A forma é o que garante que um determinado filme seja incondicionalmente bom, que ele seja bom apesar das inclinações particulares daqueles que o veem. Não precisamos ser espeleólogos para concluir que “Il buco” (Michelangelo Frammartino) é o melhor filme do ano de 2022 até aqui, muito menos possuir um interesse na extração de minérios que acontece no interior das Minas da Panasqueira para concluir que “Wolfram, a Saliva do Lobo” (Joana Torgal e Rodolfo Pimenta, 2010) é a grande obra-prima do século XXI até o presente momento. Pois, apesar do meu franco desinteresse na temática dessas duas obras, a maneira como elas foram trabalhadas — por meio da fotografia, do som, da montagem… — as tornou fascinantes, maravilhosas, dignas da mais concentrada atenção.

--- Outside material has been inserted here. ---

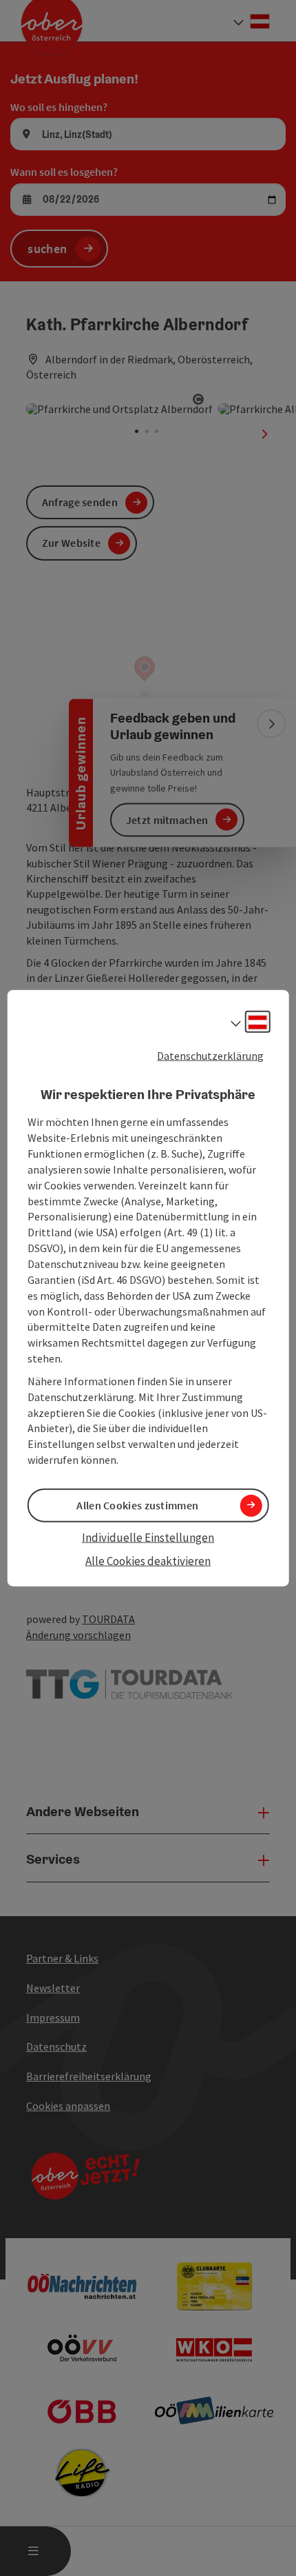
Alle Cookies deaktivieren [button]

Por outro lado, a forma de “Tintoretto – Um Rebelde em Veneza” é tudo menos digna de aplausos. Ela é, inclusive, pouquíssimo distinta, praticamente idêntica à experiência do supracitado “Ennio, o Maestro” — daí a relutância em comentá-la. Mas façamos um jogo, a fim de elevar os ânimos: gostaria de propor ao leitor uma espécie de “jogo dos sete erros”, no qual o ganhador seria aquele a conseguir identificar o maior número de diferenças formais entre os dois. Este jogo, já avisamos, é de uma dificuldade imensa, pois ambos filmes são genéricos em um tal grau que parecem cópias de uma mesma matriz, produtos de um mesmo molde (o molde dos documentários genéricos televisivos). Em ambos verificamos as mesmas tendências: narração em off, imagens meramente ilustrativas e subordinadas à narração, entrevistas no estilo “talking heads”, retrato elogioso (para não dizer hagiográfico) da personagem principal, análises redundantes e superficiais das suas obras…
Da parte do autor que vos escreve, a única diferença possível de se destacar é o ritmo mais agradável de “Tintoretto – Um Rebelde em Veneza”, cuja montagem não replica o frenesi de “Ennio, o Maestro” e, portanto, permite uma melhor apreciação das obras mostradas no filme. De resto, trata-se da mesma abordagem padronizada e utilitarista da linguagem cinematográfica, que parece menos pertencer à mostra de um festival de cinema que à grade de programação de um canal televisivo educativo. A Festa do Cinema Italiano continua, portanto, com exceção do maravilhoso “Il buco”, a padecer de uma fraquíssima e esquecível seleção.